> **Requirement 1**
From the ChemProt knowledge graph write-up, list the trainable parameters of the custom CRF layer.
> **Requirement 2**
Pick up the ChemProt knowledge graph write-up at its last sentence and keep writing it.

-- Selected excerpt start --

The project utilizes three specific entity labels:

GENE-N
GENE-Y
CHEMICAL

Relations

There are 11 distinct relation classes used for classification:

ID	Label
0	UNDEFINED
1	PART_OF
2	REGULATOR_OR_DIRECT_REGULATOR_OR_INDIRECT_REGULATOR_OF
3	ACTIVATOR_OR_UPREGULATOR_OR_INDIRECT_UPREGULATOR_OF
4	INHIBITOR_OR_DOWNREGULATOR_OR_INDIRECT_DOWNREGULATOR_OF
5	AGONIST_OR_AGONIST_ACTIVATOR_OR_AGONIST_INHIBITOR_OF
6	ANTAGONIST_OF
7	MODULATOR_OR_MODULATOR_ACTIVATOR_OR_MODULATOR_INHIBITOR_OF
8	COFACTOR_OF
9	SUBSTRATE_OR_PRODUCT_OR_SUBSTRATE_PRODUCT_OF
10	NO_RELATION

2. Task Objectives

Objective: Construct a knowledge graph from ChemProt abstracts by performing two distinct sub-tasks:

Named Entity Recognition (NER):
- Framing: Token classification.
- Labels: {B-GENE-N, I-GENE-N, B-GENE-Y, I-GENE-Y, B-CHEMICAL, I-CHEMICAL, O}.
- Overlap Handling: The implementation supports double-encoding to handle overlapping entities (tokens with multiple labels).
Relation Extraction (RE):
- Framing: Classify pairs of extracted entities into one of the 11 relation classes.

Evaluation Metrics: Average Precision, Recall, and F1 score.

3. Data Preprocessing

Tokenizer: bert-base-uncased (uncapitalized BERT tokenizer).
Embeddings: Retrieved from TFBertModel pretrained on bert-base-uncased.
Segmentation: Abstracts are segmented into 128 tokens with striding and padding to ensure correct handling across boundaries.

Encoding Details

For NER Training: Tokens are labeled using the full tag set. Only valid label combinations present in the training data are encoded.
For RE Training: Segments are indexed, and pairs of entity token spans are marked and stored in re_mask. Rows in re_mask are padded with -1 where no more pairs exist.

4. Modeling Approach

The project implements a Text→Graph pipeline using TensorFlow/Keras (TF 2.x idiom). The architecture consists of three main components.

Component A: Custom CRF Layer

A custom implementation of Conditional Random Fields for sequence tagging.

Parameters (Trainable):

Start Transitions: Shape (num_tags,). Initializer: GlorotUniform.
Transition Matrix: Shape (num_tags, num_tags). Initializer: GlorotUniform.
End Transitions: Shape (num_tags,). Initializer: GlorotUniform.

Key Logic:

Forward Algorithm: Computes the log-partition function log_likelihood using tf.while_loop and tf.reduce_logsumexp.
Score Sequence: Computes gold_score of text sequence with correct labels.
CRF Loss: Returns the mean of -(gold_score - log_likelihood).
Viterbi Decoding:
- Initializes with start transitions + emissions.
- Iteratively computes scores by expanding dimensions and adding the transition matrix.

-- Selected excerpt end --
-- Data segment start --

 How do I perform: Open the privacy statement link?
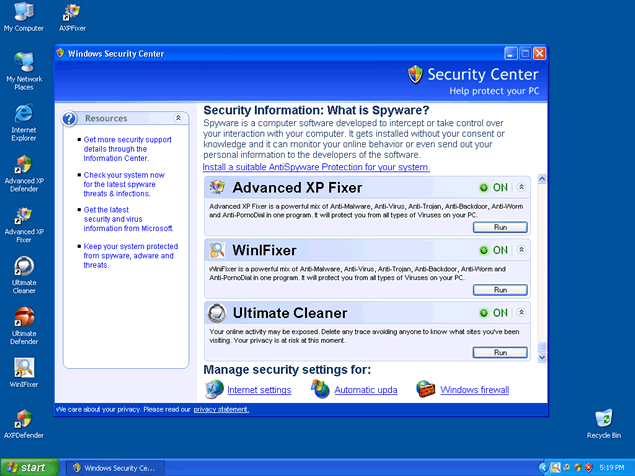221,409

-- Data segment end --

> **Exercise answer 1**
Start Transitions, Transition Matrix, End Transitions

> **Exercise answer 2**
- Uses backtracking (via TensorArray) to produce the final best path as an integer tensor of shape (batch_size, seq_len).

Component B: NER Model

A hybrid BiLSTM-CRF architecture.

Architecture Layers:

BERT Backbone: TFBertModel (bert-base-uncased). Outputs last_hidden_state with shape (batch_size, seq_len, bert_hidden_size).
L2 Normalization: Applied to the BERT output before the LSTM.
Bi-LSTM: Bidirectional LSTM wrapper. Output shape is (batch_size, seq_len, 2 * hidden_dim).
Dense Layer: Projects LSTM output to num_tags. Output shape: (batch_size, seq_len, num_tags).
CRF: The Custom CRF layer described above.

Training Logic (train_step):

Forward: Computes emissions (logits) through BERT → L2 → BiLSTM → Dense.
Loss: Calculates CRF loss (log_likelihood - gold_score).
Optimization: Gradients are computed via tf.GradientTape and applied via the optimizer.

Inference Logic (test_step):

If validating: Computes CRF loss.
If testing: Runs Viterbi decoding to get prediction sequences. Updates metrics (TP/TN/FP/FN) by comparing predictions to true labels using boolean logic and reduction.

Component C: Relation Extraction Model

A transfer/independent/joint learning based architecture using Entity Pooling.

Architecture Layers:

BERT Backbone: TFBertModel (bert-base-uncased).
Layer Normalization (Input): Applied to BERT embeddings.
Bi-LSTM: Bidirectional LSTM.

Transfer Learning Note: Weights are explicitly copied from the NER model's LSTM in transfer learning whereas in joint learning single Bi-LSTM layer utilized for both tasks without layer/L2 normalizations.
Layer Normalization (Output): Applied to the Bi-LSTM output.
Dense Layer: Final classification layer with Softmax activation. Input size is 4 * hidden_dim (concatenation of two pooled entities).

Input Structure (re_mask): Input is a 2D array where each row encodes a candidate pair: [e1_start, e1_end, relation_label, e2_start, e2_end].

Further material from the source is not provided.